Work order. Return all the data verbatim but without images.

(Stored records)
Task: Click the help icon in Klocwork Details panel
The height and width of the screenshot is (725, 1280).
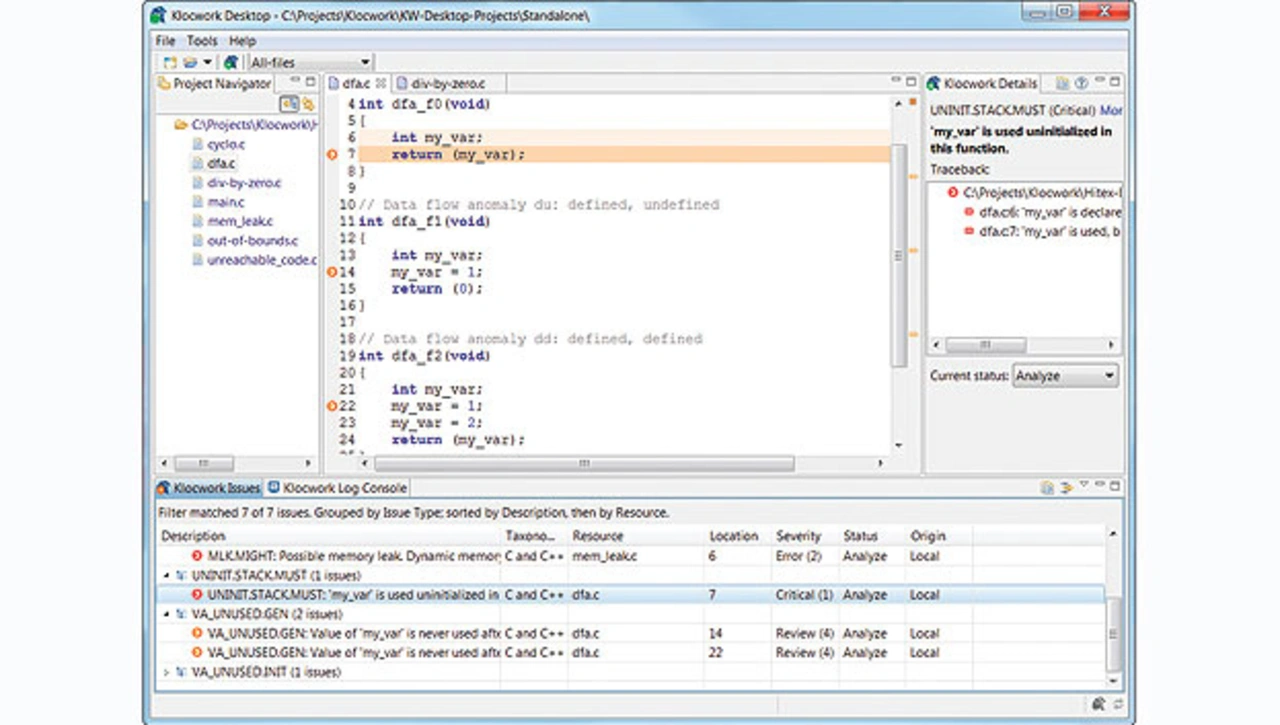Action: (x=1081, y=83)
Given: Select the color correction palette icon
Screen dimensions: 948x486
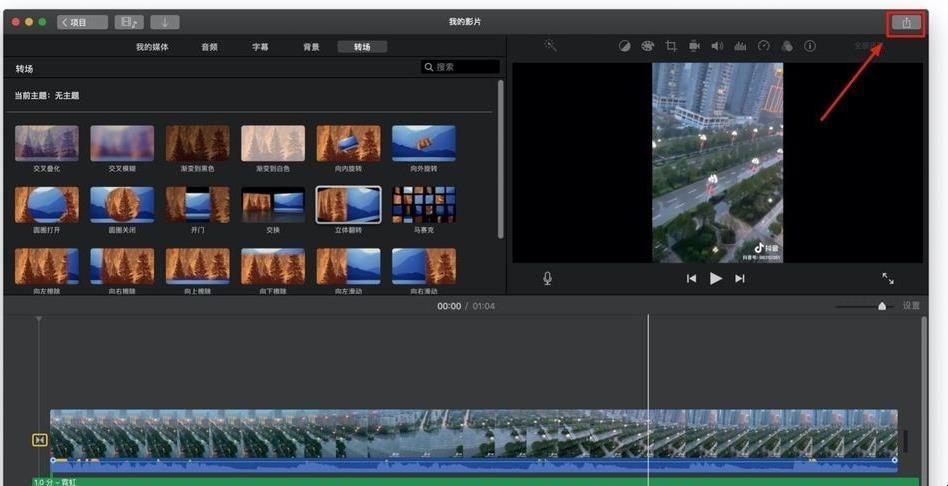Looking at the screenshot, I should coord(648,46).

Solution.
Task: Click the help icon in Klocwork Details panel
The height and width of the screenshot is (725, 1280).
Action: (x=1081, y=83)
Given: Select the color correction palette icon
Screen dimensions: 948x486
Looking at the screenshot, I should coord(648,46).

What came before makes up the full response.